WETZLAR. Wie bezahlen wir in Zukunft – und welche Rolle kann dabei ein digitaler Euro spielen? Mit diesen Fragen beschäftigte sich im Mai eine gut besuchte Informations- und Diskussionsveranstaltung in Wetzlar. Eingeladen hatten die Europa-Union Lahn-Dill, die Hessische Landeszentrale für politische Bildung und das Kulturamt der Stadt Wetzlar. Moderiert wurde der Abend von Michael Schubert von der Europa-Union Lahn-Dill.
Im Mittelpunkt stand die Frage, wie Europa seine Unabhängigkeit im zunehmend digitalen Zahlungsverkehr stärken kann. Denn während Bargeld im Alltag an Bedeutung verliert, werden digitale Zahlungen heute in erheblichem Umfang über internationale und insbesondere außereuropäische Anbieter abgewickelt.
Der geplante digitale Euro soll hier eine europäische Alternative schaffen. Als öffentliches digitales Zahlungsmittel könnte er dazu beitragen, die Abhängigkeit von Anbietern wie PayPal oder Mastercard zu reduzieren und zugleich einen einheitlichen digitalen Zahlungsverkehr innerhalb des Euroraums zu ermöglichen.

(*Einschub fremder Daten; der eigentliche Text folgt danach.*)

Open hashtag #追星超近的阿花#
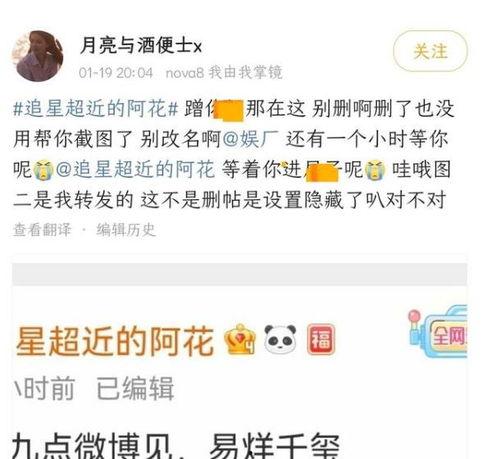 coord(95,109)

Dabei soll der digitale Euro das Bargeld ausdrücklich nicht ersetzen, sondern ergänzen. Vorgesehen sind sowohl eine Online- als auch eine Offline-Nutzung. Gerade die Offline-Variante soll Zahlungen auch ohne Internetverbindung ermöglichen und dabei ein hohes Maß an Privatsphäre gewährleisten.

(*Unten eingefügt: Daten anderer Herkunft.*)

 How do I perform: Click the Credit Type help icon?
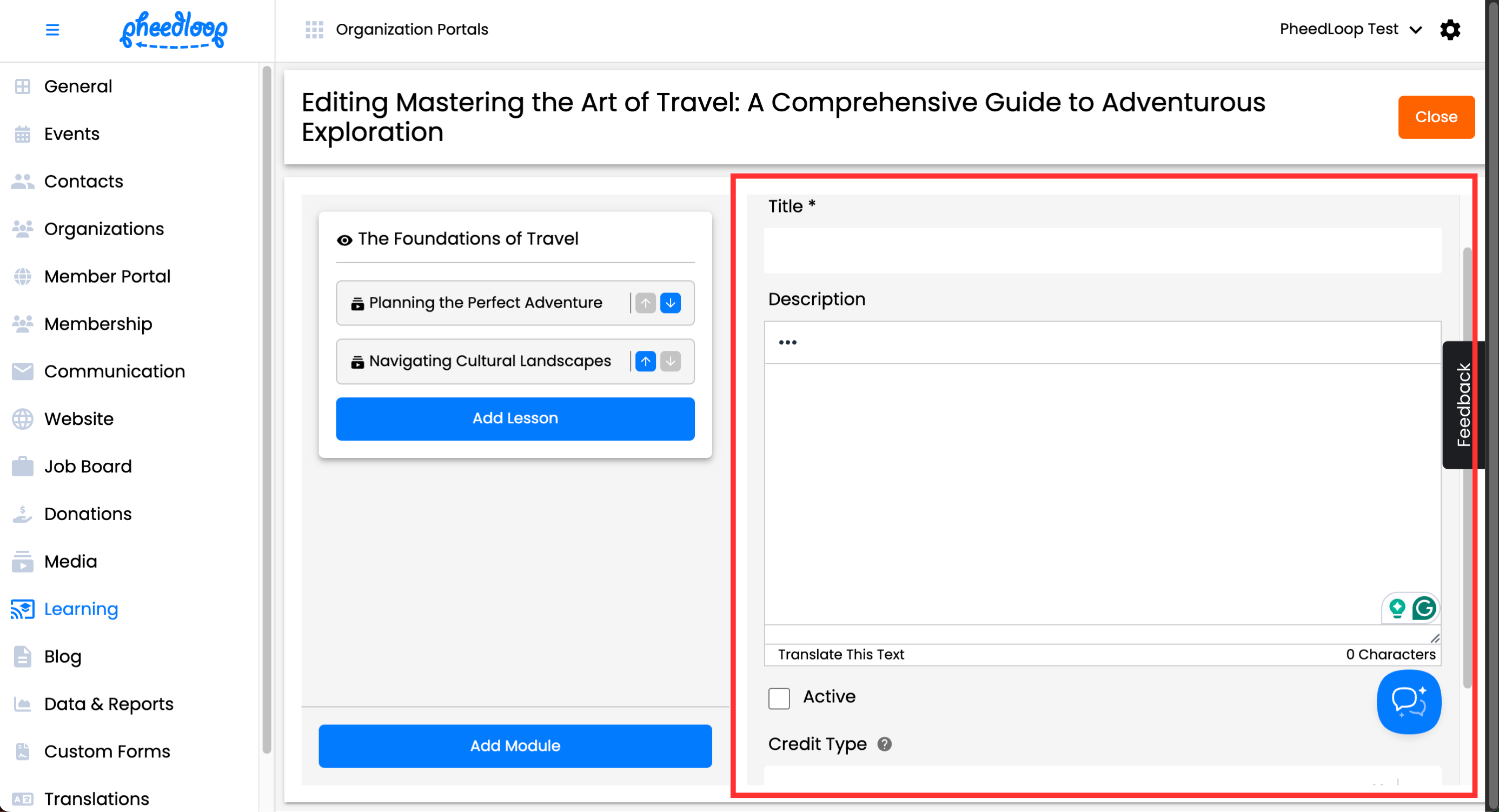click(884, 744)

In der Diskussion wurde deutlich, dass die Akzeptanz eines digitalen Euros wesentlich davon abhängen wird, wie einfach, sicher und datenschutzfreundlich er ausgestaltet wird. Auch die Ausfallsicherheit und die Frage, wie gewährleistet werden kann, dass ältere oder weniger digital affine Menschen nicht ausgeschlossen werden, spielten eine wichtige Rolle.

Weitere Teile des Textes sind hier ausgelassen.